As the weeks progressed the athletes went from heavy resisted sprints to lighter resisted sprints and finally to more assisted sprints, which falls in line with the image of the outline. We wanted to work towards higher velocities as the weeks progressed. Starting in week 6, there were 2 options for the contrast section. Depending on how well the timed sprints went for individual athletes determined if they used heavier resisted sprints or assisted sprints for that day. If the athlete was running slower than previously, then they would perform the heavy and light sled contrast. If the athlete was having a fast day and their nervous system was prepared for higher velocities, then we would perform light resisted sprints with assisted sprints. The volume of the resisted and contrast work was based around how they were feeling, how the sprints looked technically, and how close they were to their pro day.

Results

Finally, how did the athletes actually perform? These results blew me away. The group average for the 40-yard dash improved by 0.44 seconds. The industry average I am familiar with is right around 0.30 seconds, while this group’s worst improvement was 0.30 seconds. The broad jump and vertical jump follow similar trends of having huge increases in performance.

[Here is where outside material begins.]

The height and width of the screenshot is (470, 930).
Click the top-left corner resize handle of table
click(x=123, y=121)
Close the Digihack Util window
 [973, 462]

Naturally, there were some improvements from simple technical changes like learning a 3-point stance and reaching the feet out in front when landing a broad jump. The majority of the performance improvements came from their ability to produce more force and produce force faster. We were able to track this by testing RSI (reactive strength index), peak concentric power on the vertical jump, and sprint-specific isometrics – all of which improved over the course of training.

Image: Pre-test vs. post-test results (each row represents one of the athletes, with the bottom row in bold being the group average)

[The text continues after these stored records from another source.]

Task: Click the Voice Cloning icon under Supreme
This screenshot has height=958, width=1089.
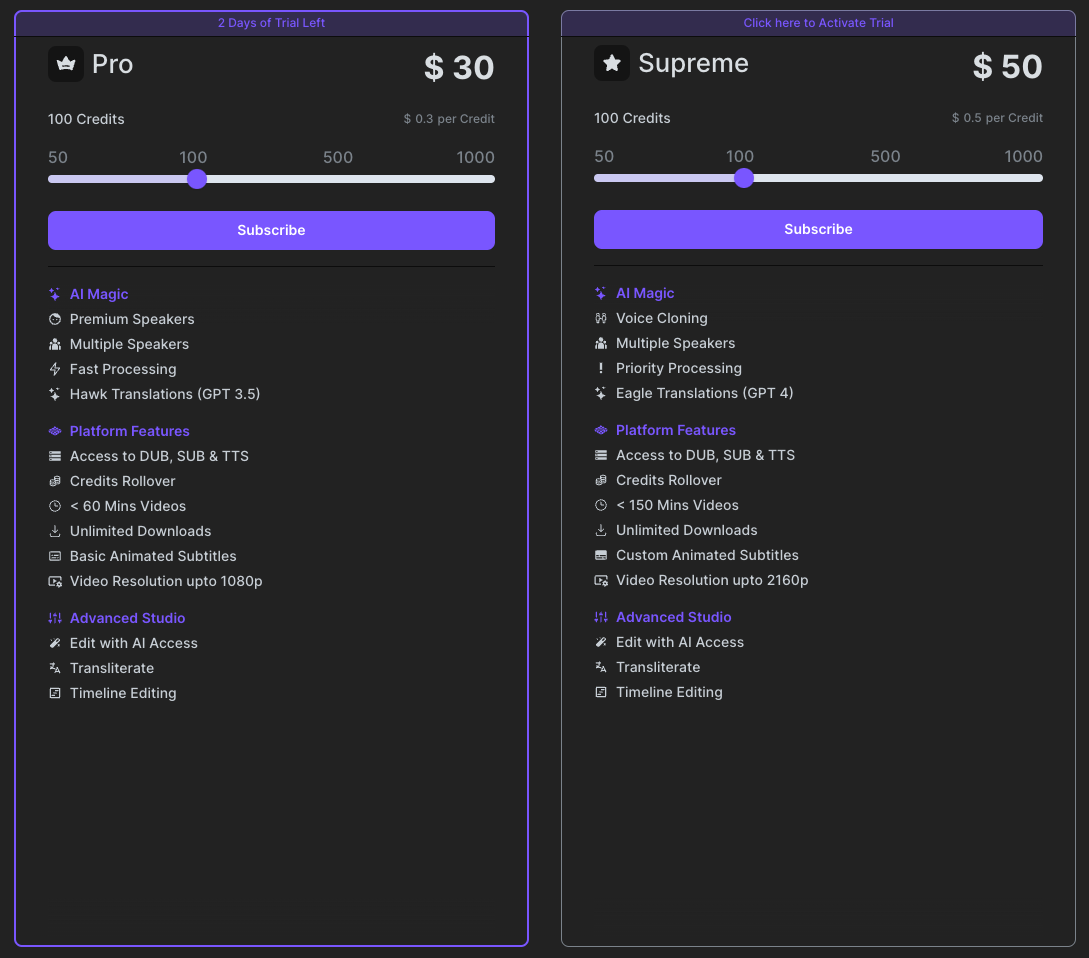Action: coord(602,318)
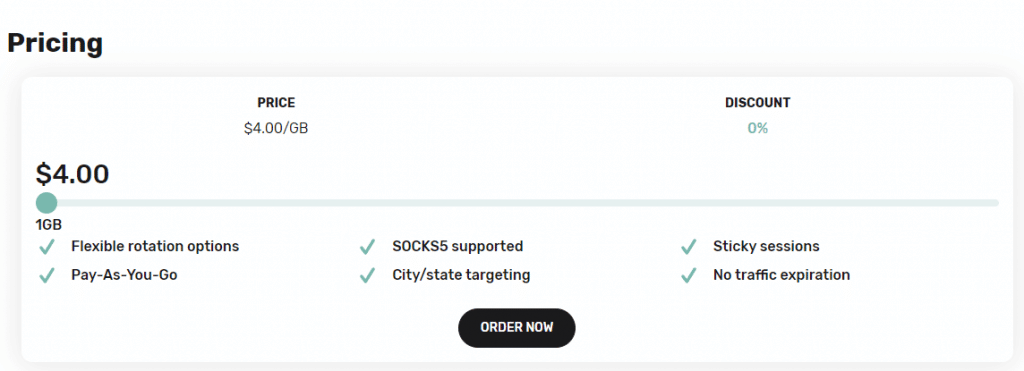Click the checkmark beside Flexible rotation options
This screenshot has height=371, width=1024.
pyautogui.click(x=46, y=247)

Keep in mind that this training program was specific to the NFL Combine performance tests, not actually improving in sport. While I believe every athlete’s training should still be focused more on producing more relative force and producing force faster, obviously the training should still make sure they’re able to meet the demands of their sport and prepare the tissue for the movements they will experience. But if you’re only focused on helping an athlete prepare for a camp or combine, then following a similar guide to the one I have laid out should lead to significant improvements in athletic performance.

Want the full 8-Week Plan for Lifting and Sprint Progressions? Click below to download a PDF of the full training plan.

[Download Now](https://simplifaster.com/wp-content/uploads/2025/06/HAGGERTY-downloadable.pdf)

References

1. Weyand PG, Sandell RF, Prime DN, Bundle MW. The biological limits to running speed are imposed from the ground up. J Appl Physiol (1985). 2010 Apr;108(4):950-61.
2. Fitzpatrick, D.A., Cimadoro, G., and Cleather, D.J. “The Magical Horizontal Force Muscle? A Preliminary Study Examining the ‘Force-Vector’ Theory.” Sports. 2019;7:30.
3. Čoh, Milan & Hébert-Losier, Kim & Štuhec, Stanislav & Babić, Vesna & Supej, Matej. (2018). Kinematics of Usain Bolt’s maximal sprint velocity. Kinesiology. 50. 100-101. 10.26582/k.50.2.10.
4. Kuitunen S, Komi PV, Kyröläinen H. Knee and ankle joint stiffness in sprint running. Med Sci Sports Exerc. 2002 Jan;34(1):166-73.
5. MORIN, JEAN-BENOÎT; EDOUARD, PASCAL; SAMOZINO, PIERRE. Technical Ability of Force Application as a Determinant Factor of Sprint Performance. Medicine & Science in Sports & Exercise 43(9):p 1680-1688, September 2011.
6. Brady, C. et al. “Focus of Attention for Diagnostic Testing of the Force-Velocity Curve.” Strength & Conditioning Journal. 2017;39:57-70.
7. Randell AD, Cronin JB, Keogh JW, Gill ND, Pedersen MC. Effect of instantaneous performance feedback during 6 weeks of velocity-based resistance training on sport-specific performance tests. J Strength Cond Res. 2011 Jan;25(1):87-93.